As important as our current school reforms are to the future of the city, the impact of its graduates won’t be felt for decades. Two-thirds of New Orleans’ 2025 labor pool is working-age adults, meaning — if we want to become a more literate and productive city — we must make significant investments in adult education.
These are some of the findings from the Greater New Orleans Community Data Center’s latest report, “Strengthening Our Workforce from Within: Adult Education’s Role in Furthering Economic Growth in Greater New Orleans." The report flatly states, “If we fail to build the skills of native low-skilled workers, we will continue to have a surplus of adults with low skills, which contributes to high unemployment, high incarceration rates, lost productivity, and cash-strapped governments.” Garnering support for adult education may not be as romantic as it was for school reform, but it’s certainly as important.
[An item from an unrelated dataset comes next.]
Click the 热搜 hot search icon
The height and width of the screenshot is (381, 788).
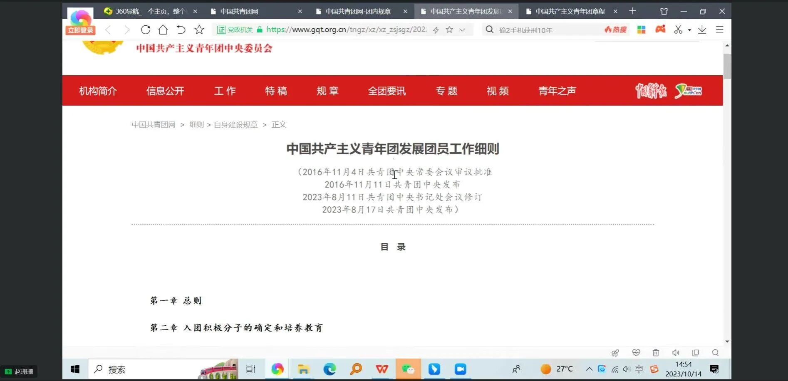[615, 30]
How do we make a more literate society, and where should investments in adult education come from? We should not simply try to gentrify our workforce with non-New Orleanians. Likewise, low skilled workers aren’t leaving the city, and in spite of our efforts, there are not enough jails for those who turn to crime. In addition, we’re not going to non-profit our way out of poverty, unemployment and illiteracy. Certainly, GED programs and community colleges will continue to play a significant role, but we cannot improve illiteracy without a change in perspective from our business community.
Businesses small and large must see themselves as providers of adult education. Reform in the business sector must include soft skill training, literacy development and post-secondary benefits. Also, employers must find ways to give the formerly incarcerated opportunities. Schools can’t be the only institutions charged to develop literacy.
Literacy is exercised through the practice of work. We expand our skills that are developed in schools, GED programs and colleges by working in our jobs, serving others and performing. If people don’t work, literacy training becomes a lifeless esoteric exercise. Why learn French in school if it is not spoken outside of it? While I certainly appreciate living a life of the mind, most people learn so they can live. Life is hard without a job.
It’s tough to convince stakeholders to invest in adult education because we are less optimistic in the capacity of adults. We’ve internalized the adage that you can’t teach old dogs new tricks. Moreover, we don’t like the aesthetics of illiteracy. Employers don’t want the accents, tattoos and other markers of what we perceive to be to be risky hires.
Many adults may not be camera ready, but they have the capacity to learn. People who are low-literate should be seen as less of risk and more as potential customers. We all profit when people read and compute at high level. Equally, if employers don’t invest in building the capacity of low skilled workers, we all may be looking for jobs.